* BEGIN Page text *

Stop autopilot when:

  1. No broken relatedConcepts references remain
  2. All MoC concepts are covered (>80%)
  3. User-defined batch limit reached
  4. Error threshold exceeded (3+ consecutive failures)

Concept Quality Requirements

Each concept must have:

  • id: lowercase, hyphenated
  • name: proper capitalization
  • summary: one clear sentence
  • explanation: 2-3 paragraphs minimum
  • tags: 2-5 existing tags
  • category: from approved list
  • references: at least Wikipedia link
  • datePublished/dateModified: today's date

Example Autopilot Session

code
[Iteration 1]
- Found 15 broken relatedConcepts references
- Processing batch 1: 5 concepts
- Created: concept-a, concept-b, concept-c, concept-d, concept-e
- Fix & sync complete
- RE-ENTERING...

[Iteration 2]
- Found 12 broken references (3 fixed, 2 new from new concepts)

* END Page text *
* BEGIN Collected material *

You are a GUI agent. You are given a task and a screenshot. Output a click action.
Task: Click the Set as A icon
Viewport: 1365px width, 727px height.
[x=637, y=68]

* END Collected material *

» **Task set**
**A)** Rewrite the stretch of the autopilot text from "1. No broken" through "(3+ consecutive failures)", replacing "threshold" with "ceiling".
**B)** List every condition that the autopilot text gives for stopping autopilot.

» **The solutions**
**A)**
1. No broken relatedConcepts references remain
  2. All MoC concepts are covered (>80%)
  3. User-defined batch limit reached
  4. Error ceiling exceeded (3+ consecutive failures)

**B)**
1. No broken relatedConcepts references remain
2. All MoC concepts are covered (>80%)
3. User-defined batch limit reached
4. Error threshold exceeded (3+ consecutive failures)